Tahliyelerden kamuoyu vicdanın rahatsız olmasıyla suçlu aranmaya başlandığını anlatan Kemal Kılıçdaroğlu, "Yargıtay'a saldırdılar, Yargıtay Başkanı açıklama yaptı. Baktılar tutmuyor, Danıştay'a saldırdılar. Son derece makul bir açıklama yaptı. 'Hakim ve savcı alacaksanız, sınavları objektif yapın, torpil yapmayın' dedi. Oradan da gerekli cevabı aldılar. Şimdi bir başka üyeleri, belki hatırlarsınız, 'Şimdiye kadar onlar bizi fişliyordu, şimdi de biz onları fişliyoruz' diyen milletvekili. Yargıtay bu kararı bilinçli verdi, çünkü önümüzdeki seçimlerde AK Parti ile derin devlet hesaplaşacakmış. Hangi derin devlet, kozmik odasına girilen derin devlet mi? AK Parti, bu ülkenin neresine girmedi? Telefonlarımız dinleniyor, bütün sırlarımızı biliyor. Kozmik odalara giriyor. İstediği hakimi, savcıyı istediği yere atıyor, beğenmediği televizyon kanalını artık kapatacak, yetkiyi Başbakan'a verdiler. 'Derin devlet' dediler, şimdi bir kişi çıkıp 'derin devlet diye bir şey yok, biz derin devletiz böyle bir amacımız yok' diyemeyecek. Eğer derin devlet olarak onu kastediyorlarsa MGK orada. MGK'nın Başkanı da Sayın Cumhurbaşkanı, onu da seçen AK Parti. Kimden bahsediyorlar? AK Parti bu süreçte ülkeyi ne kadar kötü, beceriksizce yönettiğini göstermiştir. Kamuoyu vicdanı bundan rahatsızdır. Bu rahatsızlığın faturasını sağa sola kesmesinler, kesilen fatura AK Parti'nin yakasına yapışmıştır." diye cevap verdi.

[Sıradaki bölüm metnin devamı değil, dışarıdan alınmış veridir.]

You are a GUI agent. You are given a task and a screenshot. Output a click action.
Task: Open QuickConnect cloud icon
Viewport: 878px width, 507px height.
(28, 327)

Kılıçdaroğlu, AK Parti'nin 8 yıldır yargıda reform yapmadığını, bunun arkasında AK Parti'nin yargıyı ele geçirme amacının yattığını savundu. Yargının ele geçtiğini ileri süren CHP Genel Başaknı, "Foyaları çıktı ortaya. Bundan sonra daha fazla çıkacak. Yargıyla AK Parti arasında işbirliğini de, nasıl işbirliği yaptıklarını da göreceksiniz. Önümüzdeki süreçte insanların nasıl mağdur edilip haksız yere mahkum edildiklerini de göreceksiniz, yandaş yargıçları, savcıları, baskıları göreceksiniz. O baskılar artacaktır. AK Parti kendisini, iktidardan gitmeyecek şekilde programlamış bir partidir. CHP olarak her türlü baskıya karşı duracağız." şeklinde konuştu.

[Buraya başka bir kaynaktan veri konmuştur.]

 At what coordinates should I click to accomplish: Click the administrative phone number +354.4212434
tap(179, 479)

Kılıçdaroğlu, Kayseri olayında da dosyanın savcı, vali ve belediye destekli olarak kapatıldığını ileri sürdü. Kılıçdaroğlu, İçişleri Bakanı'na, Sayıştay'ın soruşturma açılmasını isteyerek Bakanlığa gönderdiği kaç dosya için soruşturma izni verdiğinin sorulması gerektiğini söyledi. Bu konunun tam bir kapalı kutu olduğunu ifade eden Kemal Kılıçdaroğlu, İçişleri Bakanlığı'nın yolsuzluk mezarlığı oluğunu iddia etti: "Tüm yolsuzlukları biliyorlar ama dosyaları açtırmıyorlar. AK Parti eşittir yolsuzluk. Yargı süreci de kullanılarak, tüm bunların tamamını örtbas etmek istiyorlar."

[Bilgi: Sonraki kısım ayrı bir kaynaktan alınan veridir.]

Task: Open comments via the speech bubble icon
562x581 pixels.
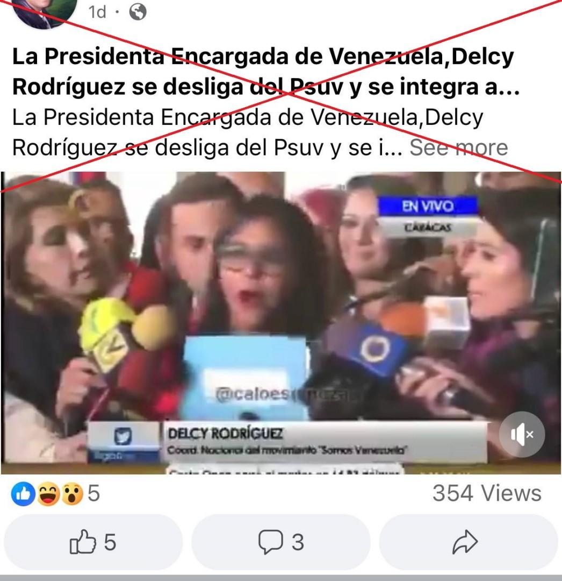Action: coord(281,542)
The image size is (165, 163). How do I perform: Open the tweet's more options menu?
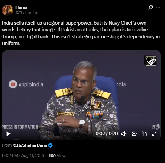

Kılıçdaroğlu, salıverilen Hizbullah üyelerine hapiste internet kullanma imkanı sunulduğu iddiasıyla ilgili soru üzerine ise "Ne görüşünü söyleyeyim. Mustafa Balbay'a daktilo vermezsiniz, ötekine interneti serbest bırakırsınız." diye cevap verdi.
Kılıçdaroğlu, CHP yönetimine giren Muhammet Çakmak ve Sezgin Tanrıkulu'nun parti idelojisiyle uyum sağlayıp sağlamayacağı yönündeki soru üzerine ise "Uyuşmasa zaten partiye almazdık. Bu konuda arkadaşlarımız bundan sonra da göreceksiniz gereken özeni gösterecektir." ifadesini kullandı.
'Yeni RTÜK yasası başbakanlara önemli yetki veriyor. Başbakanlar bir TV kanallarını yayımladığı program sebebiyle kapatabilecek' şeklindeki soruyu Kılıçdaroğlu, "Demek ki başbakanların görev alanı yetersizmiş, yeni görevler veriliyor. Başbakan bundan sonra sabahtan akşama TV izleyecek ve programları denetleyip kapatacak. Bu yetki az bana göre, radyoları da dinlesin. Vatandaşın telefonlarını dinliyorlar. Bu faşizme giden yolda AKP'nin uyguladığı bir politikadır. Hiçbir demokraside açıklanacak bir tablo değildir. Nasıl anlatırız biz bunu dünyaya. Bakalım onlar nasıl anlatacaklar?" sözleriyle cevapladı.
Kılıçdaroğlu, İzmir ve Ankara'nın EXPO 2020 adaylığıyla ilgili bir soruya "Yıllardır Ankara'nın metrosunun sürüncemede bırakan belediyeye kimse expo'yu vermez." dedi.
Kılıçdaroğlu'na Muhteşem Yüzyıl dizisi de soruldu. Dizilerle ilgili belli çevrelerin şikayetlerinin olabileceğini, ancak hakaret içermediği sürece her tür düşünceye saygı gösterilmesi ve yasakçı bir anlayışla yola çıkılmaması gerektiğini kaydetti.
CHP Genel Başkanı Kılıçdaroğlu, bir öğrenci konseyi temsilcisinin 'CHP İktidarında öğrenciler için ne gibi değişiklikler olacak?' sorusuna şu cevabı verdi: "Üniversitelerde her türlü düşüncenin özgürce dile getirmelerini isteriz. İstediğimiz bir şey daha var, şiddete başvurulmasın. Cam çerçeve indirilmesin. Farklı eylemlerle haklar dile getirilmeli."
Kılıçdaroğlu, Aydın'ın Germencik ilçesinde düzenlenen deve güreşlerini de izledi. One Minut ile Ayrancı isimli develerin güreşini izleyen Kılıçdaroğlu, kendi adına yarışan devenin güreşini beklemeden ayrıldı.
Toplantıya CHP Genel Başkan Yardımcıları Gürsel Tekin, Umut Oran, Alaattin Yüksel ve Sezgin Tanrıkulu, İzmir ve Aydın milletvekilleri ile İzmir Büyükşehir Belediyesi Başkanı Aziz Kocaoğlu, Aydın Belediye Başkanı Özlem Çerçioğlu, Kuşadası Belediye Başkanı Esat Altungün de katıldı.